Nicole Nelly writes for the Martin Center about disturbing developments at the Lone Star State’s flagship university campus.
Thanks to four policies that the school maintains—a verbal harassment ban, an Acceptable Use Policy governing internet & digital use, a Residence Hall Manual, and a “Campus Climate Response Team”—the eyes of the University of Texas really are on students, keeping tabs on their speech all the time, everywhere.
First: UT’s ban on “verbal harassment.” Contained in the school’s Institutional Rules on Student Services and Activities, the ban prohibits speech that is “offensive”—which may include “insults, epithets, ridicule, [and] personal attacks.”
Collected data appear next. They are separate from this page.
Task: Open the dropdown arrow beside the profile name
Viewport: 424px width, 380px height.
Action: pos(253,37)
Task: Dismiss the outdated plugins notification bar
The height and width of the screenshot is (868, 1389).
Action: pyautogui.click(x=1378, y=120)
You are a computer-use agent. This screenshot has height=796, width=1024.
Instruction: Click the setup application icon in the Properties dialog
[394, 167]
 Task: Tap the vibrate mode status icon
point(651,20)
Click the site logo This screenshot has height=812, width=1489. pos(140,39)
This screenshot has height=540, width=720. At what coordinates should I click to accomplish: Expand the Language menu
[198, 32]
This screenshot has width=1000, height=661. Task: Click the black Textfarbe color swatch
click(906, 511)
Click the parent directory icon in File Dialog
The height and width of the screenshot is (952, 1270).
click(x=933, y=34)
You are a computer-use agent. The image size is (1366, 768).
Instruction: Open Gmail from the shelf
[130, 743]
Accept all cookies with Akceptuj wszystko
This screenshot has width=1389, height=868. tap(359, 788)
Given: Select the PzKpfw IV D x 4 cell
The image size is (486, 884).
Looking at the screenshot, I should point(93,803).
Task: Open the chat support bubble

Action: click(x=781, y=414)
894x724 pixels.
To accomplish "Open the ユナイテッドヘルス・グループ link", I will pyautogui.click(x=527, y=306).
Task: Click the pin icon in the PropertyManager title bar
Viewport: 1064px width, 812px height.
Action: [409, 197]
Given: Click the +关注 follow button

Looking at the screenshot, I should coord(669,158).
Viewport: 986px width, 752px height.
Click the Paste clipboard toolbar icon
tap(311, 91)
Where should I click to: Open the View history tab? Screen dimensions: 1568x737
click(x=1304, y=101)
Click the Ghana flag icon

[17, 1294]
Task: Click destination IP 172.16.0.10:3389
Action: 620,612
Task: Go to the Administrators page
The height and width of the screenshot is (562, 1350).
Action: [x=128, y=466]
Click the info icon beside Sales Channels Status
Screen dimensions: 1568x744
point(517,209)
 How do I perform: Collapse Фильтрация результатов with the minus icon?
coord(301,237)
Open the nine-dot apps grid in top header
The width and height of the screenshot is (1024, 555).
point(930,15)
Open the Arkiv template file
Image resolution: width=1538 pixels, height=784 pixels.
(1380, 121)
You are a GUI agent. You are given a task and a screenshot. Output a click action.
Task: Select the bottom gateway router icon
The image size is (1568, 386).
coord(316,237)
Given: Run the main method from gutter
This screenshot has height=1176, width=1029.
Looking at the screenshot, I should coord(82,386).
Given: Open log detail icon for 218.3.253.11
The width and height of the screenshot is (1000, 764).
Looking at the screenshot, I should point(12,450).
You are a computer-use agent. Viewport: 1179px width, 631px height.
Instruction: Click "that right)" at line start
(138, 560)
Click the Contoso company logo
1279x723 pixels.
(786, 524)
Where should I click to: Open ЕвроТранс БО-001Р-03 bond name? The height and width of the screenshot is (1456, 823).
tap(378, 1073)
Certainly, “offensive” is a highly subjective term. What’s toxic to one student may be perfectly acceptable to another. Alas, the school fails to sufficiently define the term, putting students in the precarious position of postulating whether their words might wound another, even if they weren’t intended to. And although the rules nominally provide an exception for speech that is “necessary” to the expression of an idea, there’s zero guidance about what the phrase means or how it might be applied.
The school’s Acceptable Use Policy is just as bad. Governing information-technology resources (such as email and internet access), it prohibits communications that are “uncivil,” “rude,” or “harassing.” Again, “uncivil,” “rude,” and “harassing” aren’t defined, thus placing a tremendous amount of discretion in the hands of university bureaucrats.